Thanks, that clarifies the kind of problem you're thinking about. I think the primary difficulty of this argument is that I am viewing this as a yes/no proposition about whether to include a RAM wipe in the startup. It's not really an all-or-nothing issue, just it seemed initially phrased as one to me, and that reading felt dangerous to me. I'd like to clarify my priorities here:tokumaru wrote:I'm not opposed to clearing the RAM as an extra safety measure on your release build, but during development, it may give you the false sense of security that your modules are robust when they're actually not, if they neglect to initialize something that just happens to work if it starts out as 0, but fails with other values and you won't know it until you happen to re-run that module after that variable was left in a "bad" state.
Overall what I am adamantly opposed to is not setting RAM to a consistent state at startup on deployed code.
Whether or not you think it's safe to assume something is still 0 from the RAM wipe, that's a different issue. I think it's perfectly practical to do this carefully, but I can see how that can be a problem if you code in way that makes that error prone. If you want to initialize to $FF or $55 or change it infrequently during development to try and probe for accidental assumptions, I think that's a perfectly fine practice. Any consistent RAM state is fine for deployment, it doesn't have to be 0. I just happen to find 0 useful, but it's not what's important to me here at all.
I don't think randomizing it all the time while developing is the best way to approach that problem, though, because I think you should spend as much development time as you can testing with something as close to the deployment version as you can manage. So, from the premise that you must deploy this way, I think you should normally test this way too.
(Occasional smoke test sessions where you temporarily turn some part of the engine upside down and see if it still works are great to do, though.)
If you'll permit me to have a "koitsu" moment (please forgive me koitsu) I'd like to offer that the reason I have these priorities comes from my own personal experiences.
What I'm worried about is the "works on my machine" problem. If you don't initialize all of RAM, you'll now have a different startup environment on different emulators, on different flash cartridges, even on the same type of flash cartridge with different directory structures, etc. Deploying such a project to the world is inviting a nightmare of unreproducible errors. When I release a program and send it out to hundreds or thousands or people, difference-of-environment problems are the most frequent and most difficult thing I find myself dealing with, so they're at the very top of my list in terms of priority. It's really my number one deal, and it's why I say I feel strongly about this.

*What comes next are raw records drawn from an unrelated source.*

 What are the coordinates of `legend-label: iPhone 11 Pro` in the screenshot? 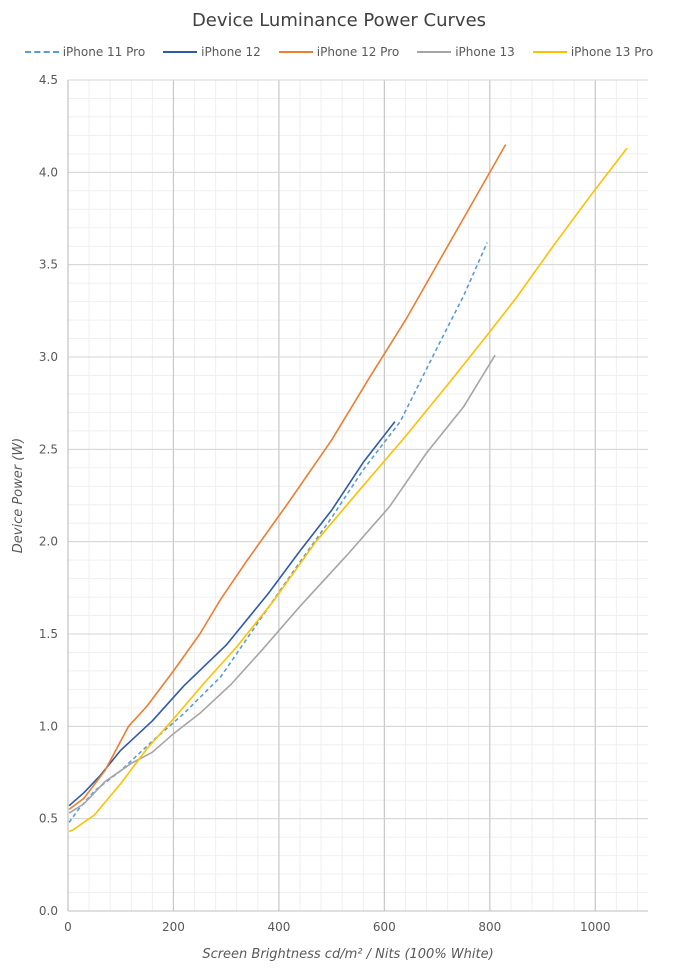 It's located at (104, 52).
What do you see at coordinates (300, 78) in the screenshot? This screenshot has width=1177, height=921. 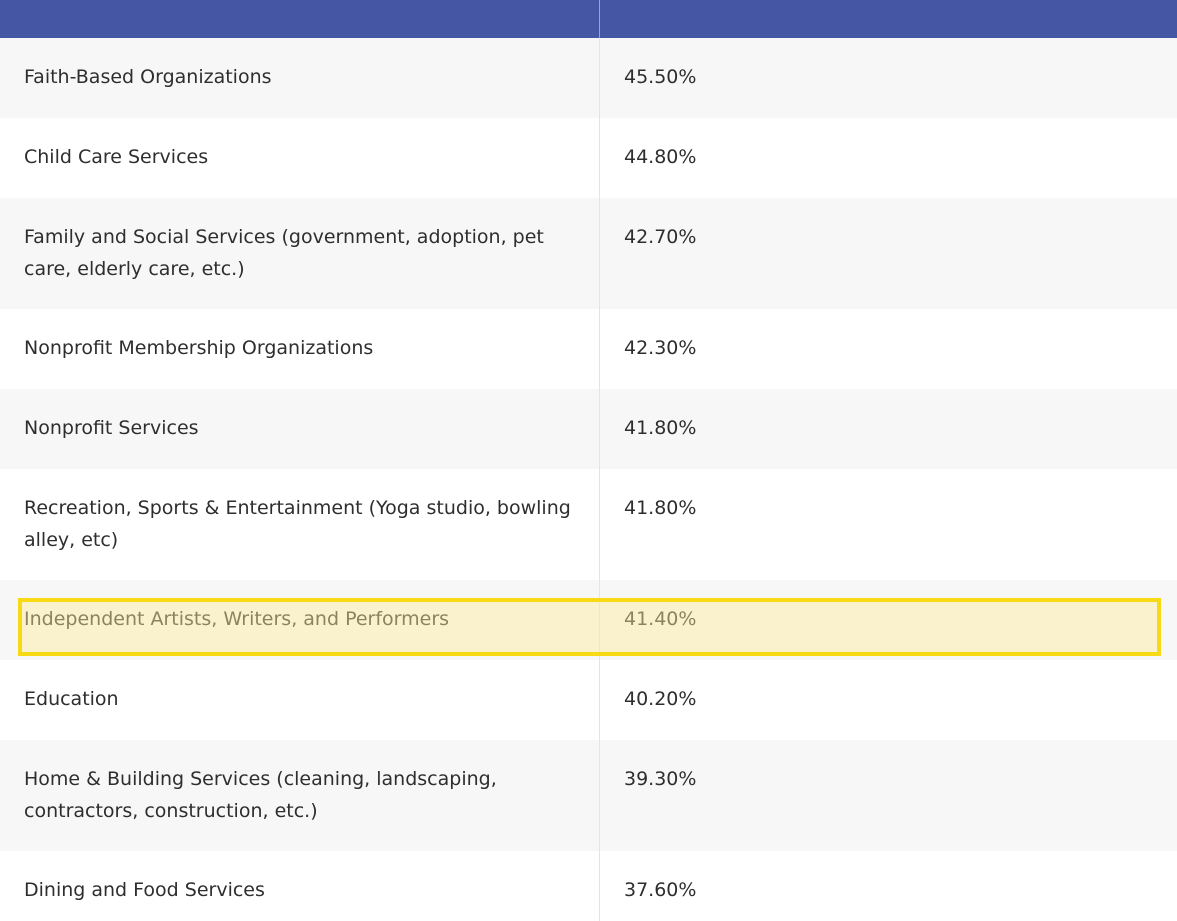 I see `row-label: Faith-Based Organizations` at bounding box center [300, 78].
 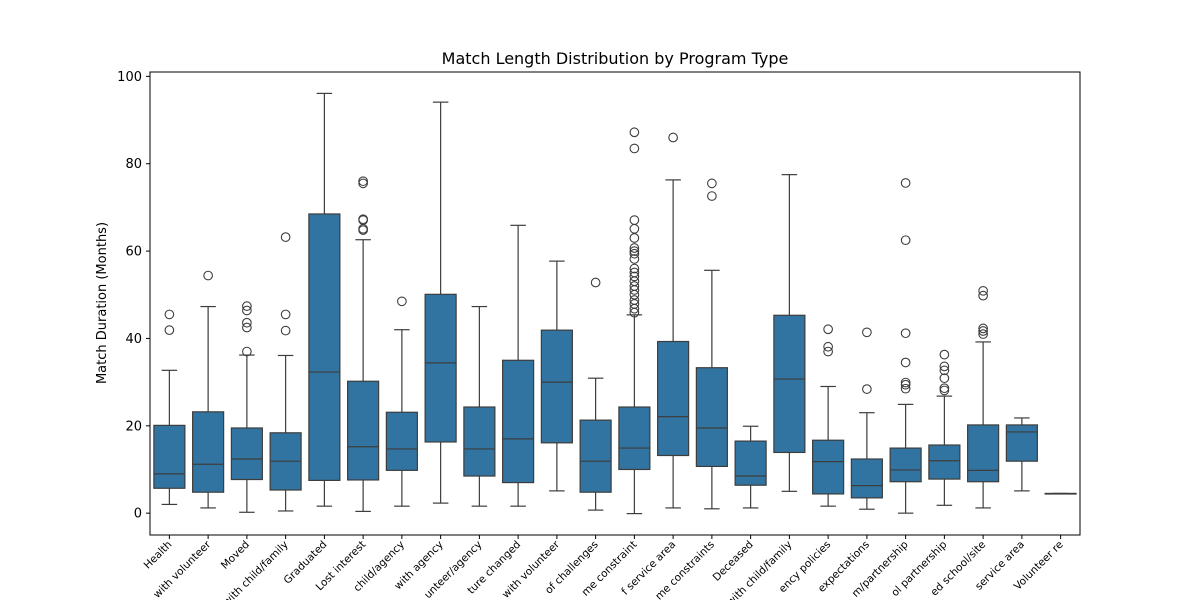 What do you see at coordinates (256, 570) in the screenshot?
I see `x-tick-label: with child/family` at bounding box center [256, 570].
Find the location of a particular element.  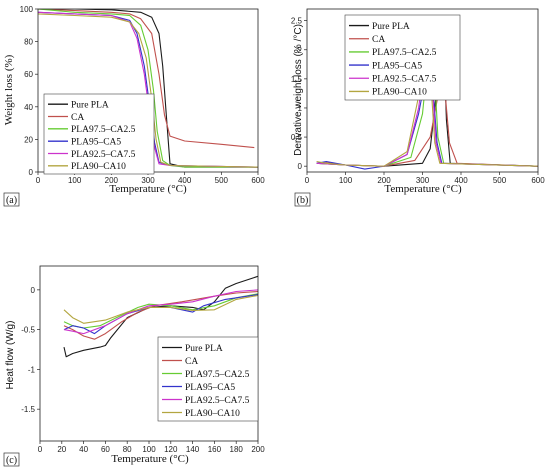

x-tick-label: 40 is located at coordinates (84, 450).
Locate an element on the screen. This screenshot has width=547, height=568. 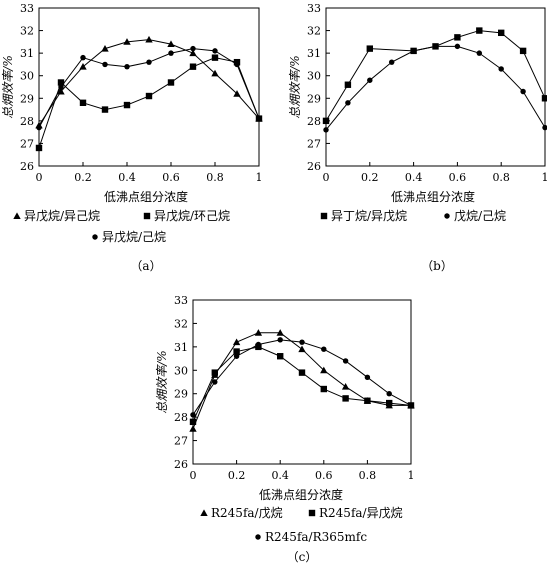
legend-label: 戊烷/己烷 is located at coordinates (480, 216).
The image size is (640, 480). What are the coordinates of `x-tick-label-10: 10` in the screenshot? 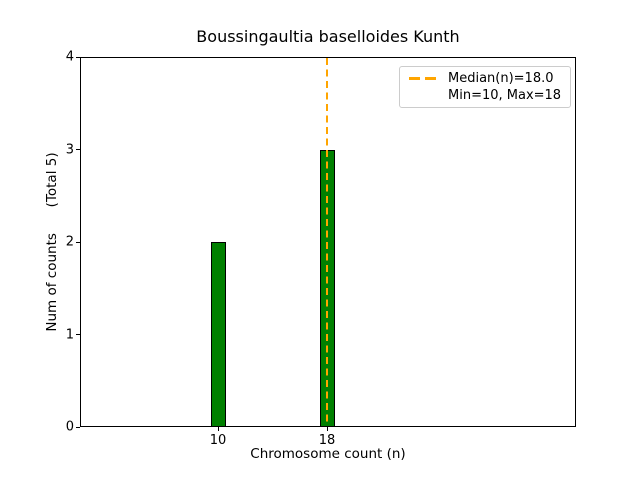 It's located at (218, 440).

Here's one recent example of such a failure in deployment, but I can think of several others off the top of my head just on the NES alone. I've spent hundreds or maybe thousands of hours on these kinds of problems when releasing software (as both professional and amateur, on every single platform I've release software on), and they still fill me with fear.
On the other hand, I wipe RAM in all my NES programs and I can't think of a single time I've accidentally assumed something would be 0 in the wrong place (or if I have, it's still latent and nobody's noticed yet). I don't think I tend to have a lot of code that isn't clearly part of startup or not. Even when coding something like a main menu, I often use JMP $FFFC to return to the title screen if I can, instead of trying to rely on any assumptions about state since reset.
So... that's where my perspective is coming from. For me the "assumed 0 by accident" has been a non-issue, and the other one dominates the worst parts of my professional life, so if I'm weighing one against the other, there's no question to me which is the important one.
Outside of the NES, uninitialized variables is a big problem, especially in a language like C or C++ where guarantees about the environment are quite outside the language. There are some good tools for this, though-- modern C++ compilers can do static analysis and give you warnings about a lot of this kind of mistake. For some tougher ones there's great tools like Valgrind. In general I've learned the habit of initializing at declaration whenever it's not trivial (and leave a good comment if I really do want to leave it initialize). I'd love to see an NES debugger with some valgrindesque capabilities, though you can do a lot already with FCEUX + lua.